Disha Patani is the latest Bollywood actress to have joined in the YouTube channel bandwagon. In the last two weeks since she launched, Patani has already managed a following of 87 K subscribers.
The idea of starting a channel on YouTube is supposedly to give viewers a taste of what the "real life" of a celebrity looks like. In one of Jennifer Lopez's latest episodes on her channel, the 50-year-old singer and actress takes us through her experience of wearing a reimagined version of the jungle green Versace dress that she wore to the Grammys in 2000. Both times, Lopez broke the Internet. It's a fun video to watch and tells you what Lopez is like with the people she is surrounded by everyday – her enthusiasm, her dislikes, her pet peeves.
American model Karlie Kloss, in her YouTube channel Klossy, talks a whole lot about her personal life but also encourages young girls to take up coding. Kloss is also a coder herself.
After Priyanka Chopra, Bollywood celebrities such as Jacqueline Fernandez and Alia Bhatt have started their own channels on YouTube in the last four months with millions of followers each. In these videos that are anywhere between five to 15 minutes, there's a lot of behind the scenes footage, vacations in Sri Lanka and Maasai Mara, workout sessions at the gym, hanging out with friends, and basically anything that makes celebrities seem more accessible.
But celebrities are already doing that on Instagram Stories, so why start something on YouTube? "This is a great platform for generating more revenue," says a Mumbai-based A list celebrity manager, who did not want to be named.
Once you hit 1 million followers, YouTube starts paying you, he explains.
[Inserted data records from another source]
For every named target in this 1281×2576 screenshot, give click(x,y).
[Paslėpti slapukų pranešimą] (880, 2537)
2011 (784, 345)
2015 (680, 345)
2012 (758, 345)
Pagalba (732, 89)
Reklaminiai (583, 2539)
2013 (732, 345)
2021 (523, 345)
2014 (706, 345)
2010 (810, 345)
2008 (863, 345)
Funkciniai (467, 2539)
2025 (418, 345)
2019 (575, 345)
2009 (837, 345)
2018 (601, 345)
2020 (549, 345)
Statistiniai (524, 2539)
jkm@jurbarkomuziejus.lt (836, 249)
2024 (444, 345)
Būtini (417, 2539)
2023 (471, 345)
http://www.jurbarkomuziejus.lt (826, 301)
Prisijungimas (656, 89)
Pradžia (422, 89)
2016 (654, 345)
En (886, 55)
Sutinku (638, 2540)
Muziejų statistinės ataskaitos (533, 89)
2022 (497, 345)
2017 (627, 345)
For every view you get Rs 1 of which YouTube keeps 45 paise. "Besides, brands want to place their ads on channels of people who have a massive following and that's a lot of money," he says, adding that YouTube is a more popular platform than Instagram as far as advertisements are concerned.
On Alia Bhatt's channel, a friendship's day video with her best friend Akansha Ranjan, where they test how well they know each other, is like a talk show that you'd watch on television – both with perfect makeup and hair styled impeccably.
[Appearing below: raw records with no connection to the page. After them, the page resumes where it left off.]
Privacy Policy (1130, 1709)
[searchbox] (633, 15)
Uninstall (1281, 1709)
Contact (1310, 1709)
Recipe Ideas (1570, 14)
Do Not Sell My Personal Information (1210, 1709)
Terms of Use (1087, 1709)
These channels, he explains, are more popular in tier 2 Indian cities than in the metros. There are people who spend hours on YouTube everyday tracking the "real lives" of their favourite celebrities.
Fernandez' birthday trip to Sri Lanka has some 15 minutes of footage and this is just part 1 (in Part 2 we watch while she gets a new tattoo)! While there are a few interesting nuggets, most of it is just really blah and seems like a performance for the camera. There are cameras ALL. THE. TIME. And it's clear that everyone is conscious of that. It's the kind of video the general junta would watch and go, "Wow, life really IS a party for these guys!" Fernandez' birthday video feels like an extension of what one would imagine a celebrity's life to be like – there are no surprises.
Alia Bhatt, on her YouTube channel, discusses her morning routine, gives a sneak peek into the new house she moved into with her sister, and then there's also a lot of promotional stuff where she talks about StyleCracker, a fashion membership service that Bhatt recently made an investment in. A friendship's day video with her best friend Akansha Ranjan, where they test how well they know each other, is like a talk show that you'd watch on television – both with perfect makeup and hair styled impeccably. And who knows how much of the show was scripted.
Patani has only three videos so far and thankfully she keeps them short, sometimes really short. There's a really cool video of her dancing to X by J. Balvin – the girl's got some pretty amazing moves! Patani is also quite funny, often laughing at herself, discussing her pimples, fast-forwarding her own speech, and saying things like, "welcome to my world… nice and empty". So far, she seems the most real and authentic.
Of course, not everything by every celebrity is a sham – surely, there is a genuine attempt to connect with audiences at a more "real", basic level, be bare, and plenty more accessible than what celebrities were before digital platforms became popular.
Because now being accessible is trendy.
That said, YouTube channels are again just another way to monetise the profession and milk every opportunity to make money.
"Celebs are just selling themselves," says the celebrity manager who didn't want to be named.